And for that matter, I did my fucking around working low stakes jobs in packing warehouses and going to house parties. Goofing off does not require 1%er priveledge.
College was sold to us as a way to enter a rarified sector of the job market, and that’s not as true as it once was, and was never as true as it was sold. But a college education is tremendously important for our democracy to exist in any meaningful way. An educated citizenry is crucial, irrespective of whether that translates to wealth (by the way, it still does translate to higher wealth over a lifetime).
> a college education is tremendously important for our democracy to exist in any meaningful way
this was the original purpose of college (and what liberal arts colleges still attempt to do today); but at some point (maybe starting in the 70s?) college became a place to get the skills necessary to enter the job market, until now it's basically become a prereq for almost any job that's not minimum wage so basically an extension of HS -- serves no real purpose but companies require the piece of paper so you have to have it.
(Yes there are exceptions -- tech, professional sports, acting -- but only if you are supremely talented at a young age, or very lucky, and therefore for the very very few.)
That function of colleges is still very much alive. As part of being an accredited college with accredited programs, most kids are required to take courses in the liberal arts, even for science degrees. And a college education is a very strong indicator of a person’s support for fascism in America as opposed to our democratic norms. Still a very worthwhile endeavor that should be more accessible to more people financially.

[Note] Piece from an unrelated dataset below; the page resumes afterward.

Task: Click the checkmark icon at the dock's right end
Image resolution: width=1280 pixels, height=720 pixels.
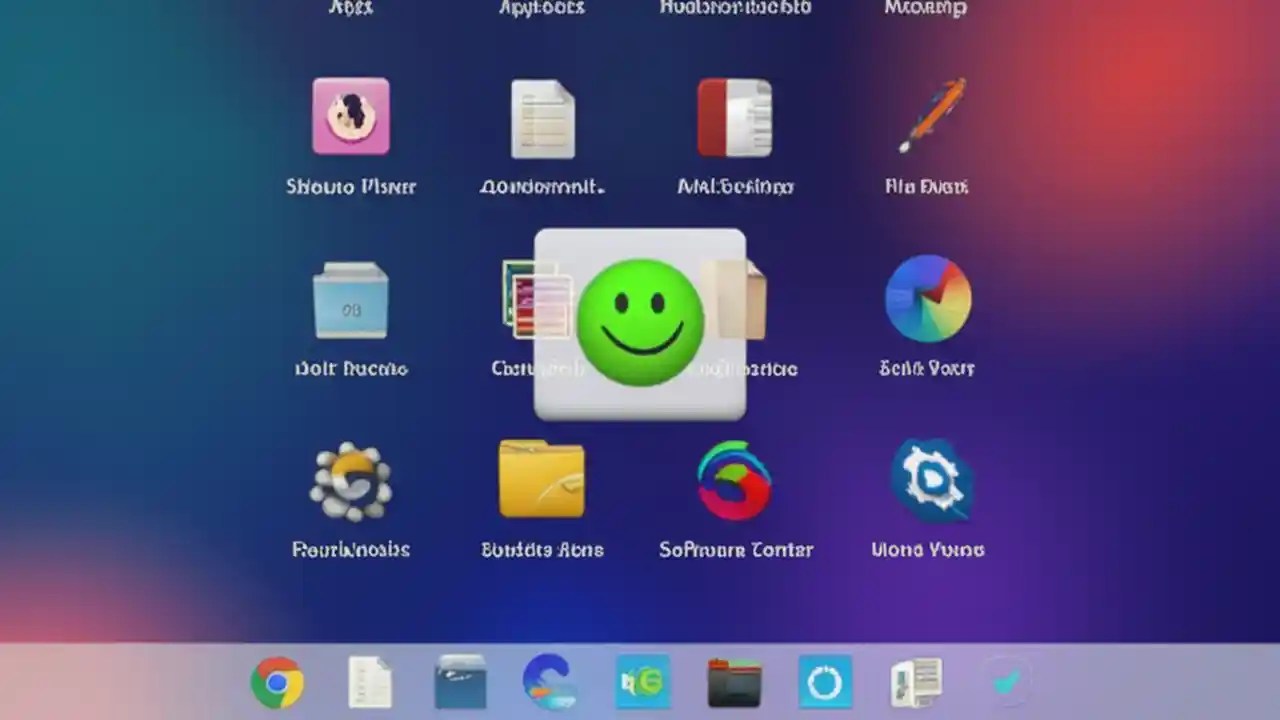Action: [x=1006, y=681]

You don't need college if your goal in life is to be a corporate drone. It's a huge waste of money. If your goal is to be a critical thinker with a diverse education and social experiences, college is one of the lowest barrier to entry (not necessarily best) ways to achieve that.
> You don't need college if your goal in life is to be a corporate drone. It's a huge waste of money. If your goal is to be a critical thinker with a diverse education and social experiences, college is one of the lowest barrier to entry (not necessarily best) ways to achieve that.

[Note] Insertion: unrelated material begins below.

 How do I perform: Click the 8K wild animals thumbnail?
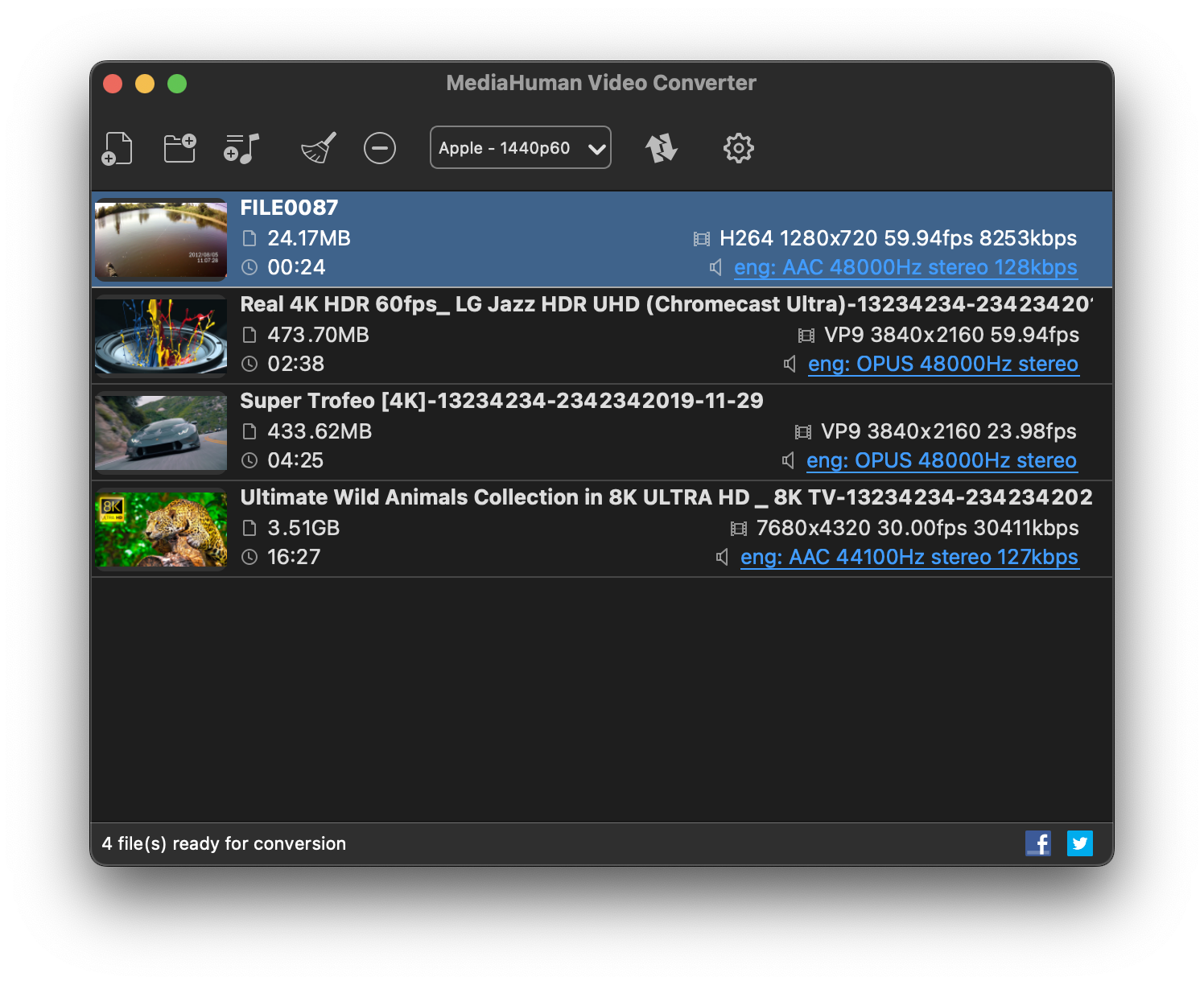160,528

I'd argue the opposite: you need college to become a corporate drone (you're not getting in otherwise); forging your own path provides many more opportunities to learn critical thinking and social experiences (provided you have the guts to strike out and not stay at home working at McD).
How do you become a corporate drone without a college degree? Also the primary purpose of college seems to be to create corporate drones these days, also what a lot of the student body is after.
The top 25% of Harvard grads are impressive. The bottom 25% are not.
My experience has been that even the lower half of Waterloo grads, in CS, are solid to good. I'd probably take the 20th percentile Waterloo grad over the 20th percentile Harvard grad absent other information.
The parent comment was on how impressive a portion of the graduates were.
This presumes the context of able to be successful in business.
You may not agree with the values of Peter (I know I don't agree with all of them), but the graduates are often selected for being effective at business.
If those kinds of fellowships provide a better signal, then they would be more efficient by definition.
Your comment, though, seems to come from a place of political indignation. I hope you can reflect on how those kinds of comments reflect on your own values.
Of course they represent my own values. Peter Thiel’s approach to business is based on creating monopoly conditions, extracting maximum value from working people, and creating widespread social misery that he doesn’t have to personally experience due to his wealth.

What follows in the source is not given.